While gene disruption techniques or chemical inhibitors could provide additional validation for targets such as JUN or RELA, our study primarily concentrated on assessing the therapeutic efficacy of J7 and elucidating its preliminary mechanistic insights within an in vivo framework. Future investigations should consider employing siRNA knockdown or CRISPR-based strategies to isolate and confirm the specific gene effects associated with J7’s action.

Conclusion

In conclusion, the curcumin analog J7 exerts beneficial effects on the liver of rats with type 2 diabetes by inhibiting liver fibrosis and protecting liver function. These effects are mediated through the inhibition of the TGF-β/Smad signaling pathway and the modulation of NF-κB, BCL-2, and BAX protein expression. J7 demonstrates its potential as a therapeutic agent for managing liver complications associated with type 2 diabetes. Further research and clinical studies are warranted to explore the full potential and mechanism of action of J7 in the treatment of liver diseases in diabetic individuals.
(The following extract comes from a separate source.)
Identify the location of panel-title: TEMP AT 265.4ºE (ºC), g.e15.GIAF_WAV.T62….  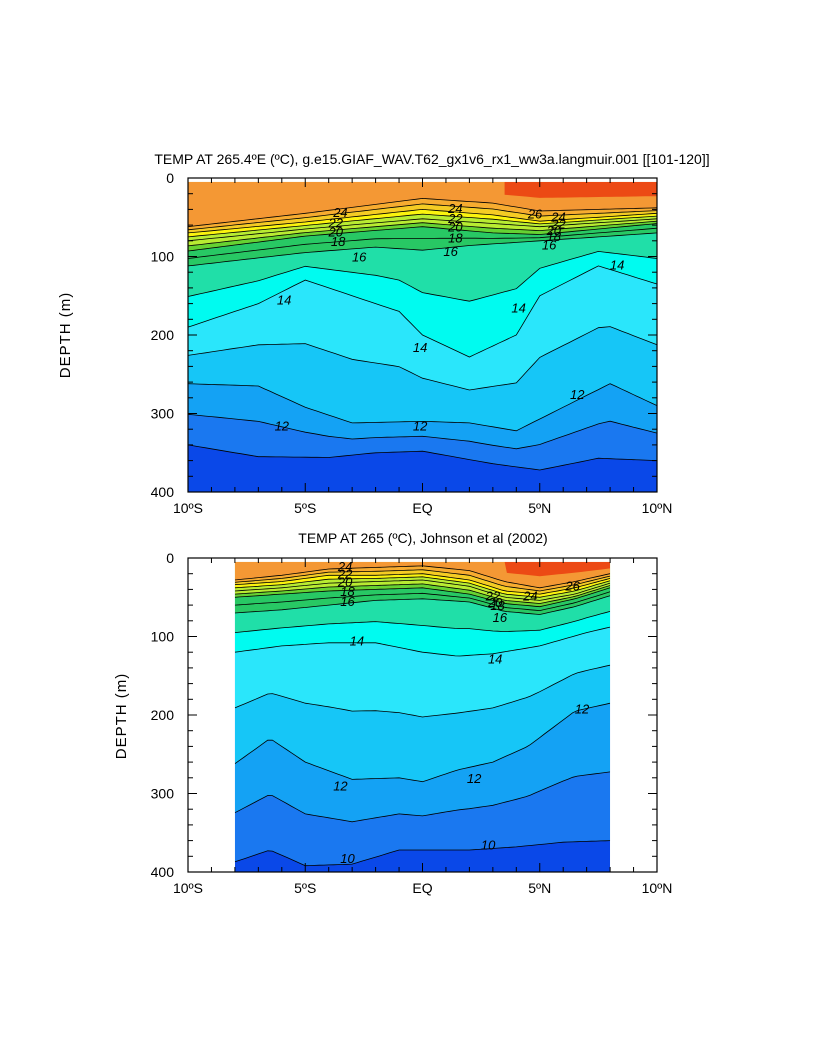
(432, 159).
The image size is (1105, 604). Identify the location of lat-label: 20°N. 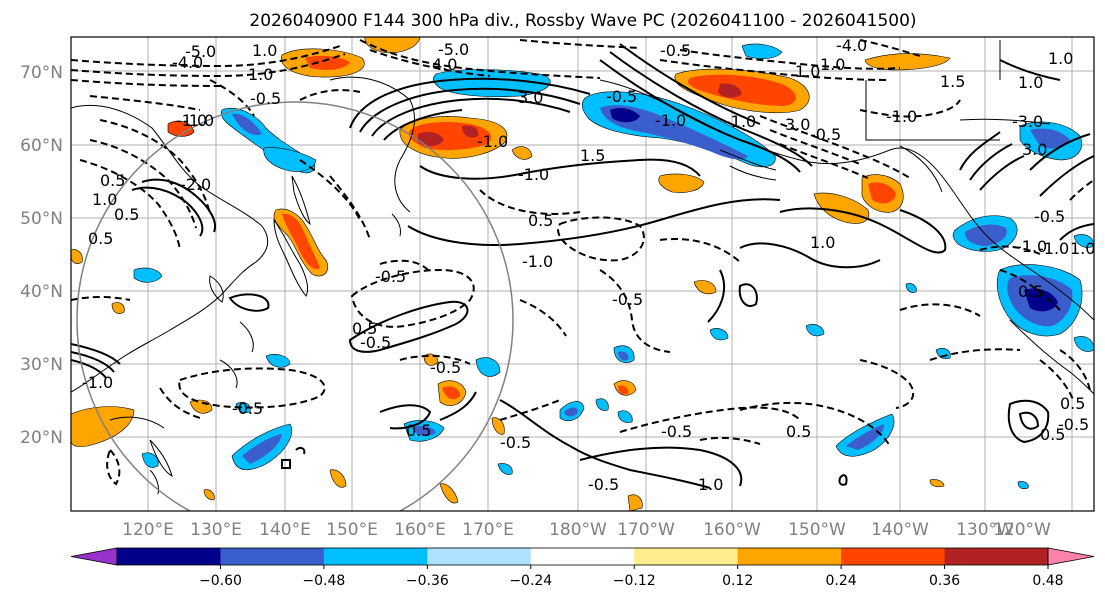
(42, 438).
This study is among the first to explore the therapeutic potential of the curcumin analog J7 in the context of diabetic liver disease, highlighting its superior effects compared to traditional curcumin in attenuating liver fibrosis and regulating glucose and lipid metabolism. The findings contribute to the growing body of knowledge on curcumin analogs and their potential applications in treating metabolic disorders and associated complications.